O antigo secretário de Estado da Saúde António Lacerda Sales é o primeiro a ser ouvido na Comissão Parlamentar de Inquérito (CPI) sobre o caso das gémeas luso-brasileiras tratadas, em 2020, com o Zolgensma. O antigo governante socialista invocou o estatuto de arguido e disse que não iria responder às perguntas dos deputados. A lei “confere-me o direito de me manter em silêncio para não me auto-incriminar”, disse Lacerda Sales, argumentando ainda não poder falar “dos factos devido ao segredo de justiça do processo”.
Antes, nas declarações iniciais, o antigo Secretário de Estado da Saúde lamentou o mediatismo criado em torno do Estado e do Serviço Nacional de Saúde e questionou os deputados o que teria acontecido se o Estado tivesse protelado o tratamento das crianças. “Provavelmente estaríamos aqui hoje a apurar os resultados dessa omissão.”
Lacerda Sales disse-se “estupefacto” com o relatório da Inspeção-Geral das Atividades em Saúde (IGAS), que diz ser “fundamentado com base em meros indícios e suposições”. Acrescentou ainda que lhe parece que este corresponde a uma “tentativa de responder à pressão mediática da comunicação social”.
O ex-governante apontou ainda que “ninguém passou à frente de ninguém, pois não havia lista de espera” e que 36 crianças com a mesma doença das gémeas luso-brasileiras já foram tratadas em Portugal. Sales acrescentou que não está disponível para “ser bode expiatório em qualquer processo político” e mediático. “A minha conduta não é suscetível de merecer qualquer tipo de censura.”
Depois de dizer que não iria responder às perguntas, gerou-se alguma troca de argumentos entre os deputados presentes sobre se valeria a pena prosseguir com a CPI. André Ventura criticou o silêncio de Lacerda Sales e João Paulo Correia (PS) interrompeu para questionar se estariam reunidas as condições para continuar a sessão de perguntas.
O presidente da comissão parlamentar do Chega, Rui Paulo Sousa, mandou “prosseguir” a CPI, dizendo a Lacerda Sales que, a cada pergunta, “só terá de dizer que não responde”.

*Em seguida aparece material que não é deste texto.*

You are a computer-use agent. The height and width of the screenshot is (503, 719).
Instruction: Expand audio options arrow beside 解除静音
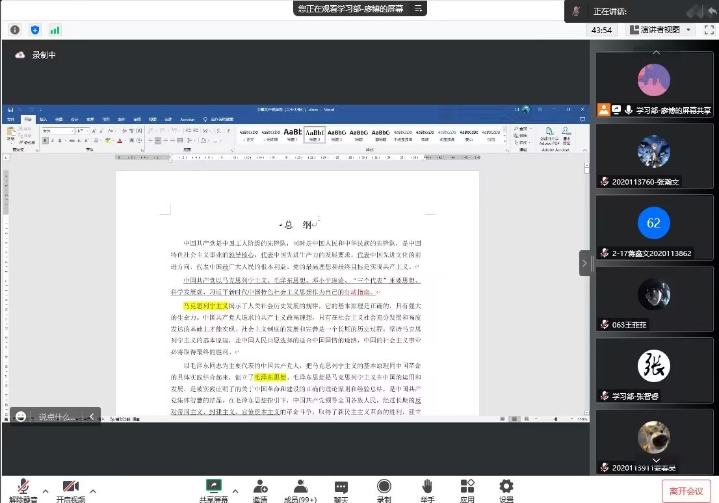pos(46,491)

André Ventura foi o primeiro a avançar para as perguntas. Entre as várias a que se remeteu ao silêncio, para não “interferir no processo”, o ex-governante disse que o Presidente da República nunca falou consigo sobre este caso” e que, também, não falou sobre a mesma “matéria” com António Costa (na altura primeiro-ministro) e Marta Temido (ministra da Saúde). E ainda atirou a André Ventura: “Olhe-me bem nos olhos senhor deputado. Nunca chegou nenhum email ou nenhum processo formal ao meu gabinete.”
Seguiram-se os deputados dos outros grupos parlamentares, com Lacerda Sales sempre a invocar o direito ao silêncio. Fez uma ou outra declaração, mas não respondeu a questões concretas sobre e-mails enviados ou recebidos, ofícios do Presidente da República ou conversas com pessoas da Casa Civil da Presidência. Sales referiu algumas vezes que “a respetiva investigação tirará as conclusões próprias”. João Almeida, do CDS, ainda acusou o ex-secretário de Estado de não “querer colaborar” no apuramento dos factos, mas o ex-secretário de Estado retorquiu que não interfere “em matéria de processo penal”, e que não quer “violar o segredo de justiça” ou auto-incriminar-se.